> _PROBLEM DETAILS_: Retype all of the material below line for line, leaving the pictures out.

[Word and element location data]
#####
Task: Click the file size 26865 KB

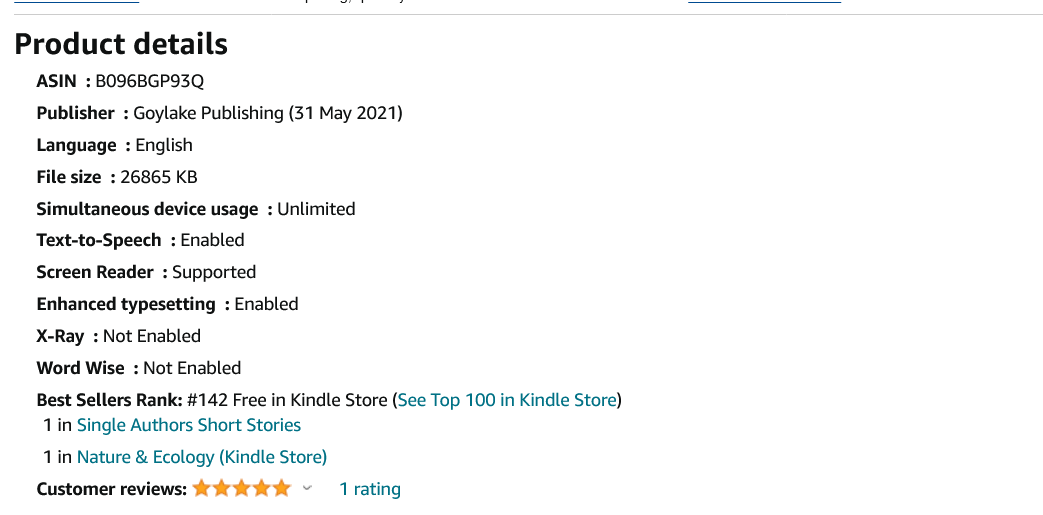Action: [x=159, y=177]
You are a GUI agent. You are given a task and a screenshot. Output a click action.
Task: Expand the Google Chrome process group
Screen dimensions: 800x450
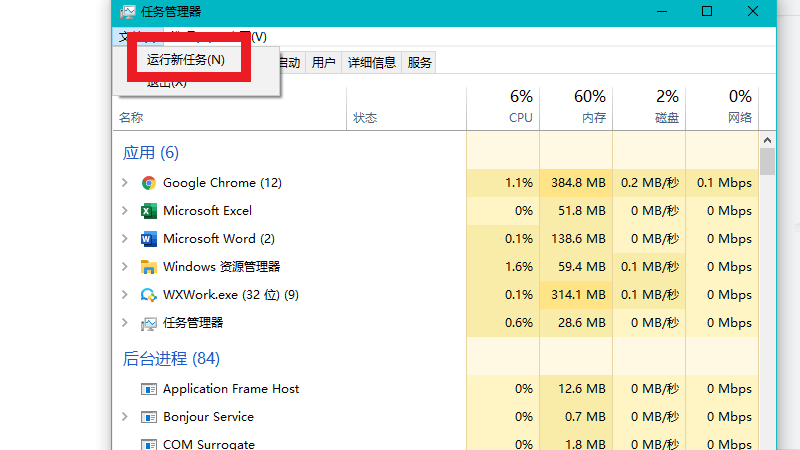[x=124, y=183]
#####
> _COMPLETED TASK_:
Task: Click the file size 26865 KB

Action: [x=159, y=177]
You are a GUI agent. You are given a task and a screenshot. Output a click action.
Task: Expand the Google Chrome process group
Screen dimensions: 800x450
[x=124, y=183]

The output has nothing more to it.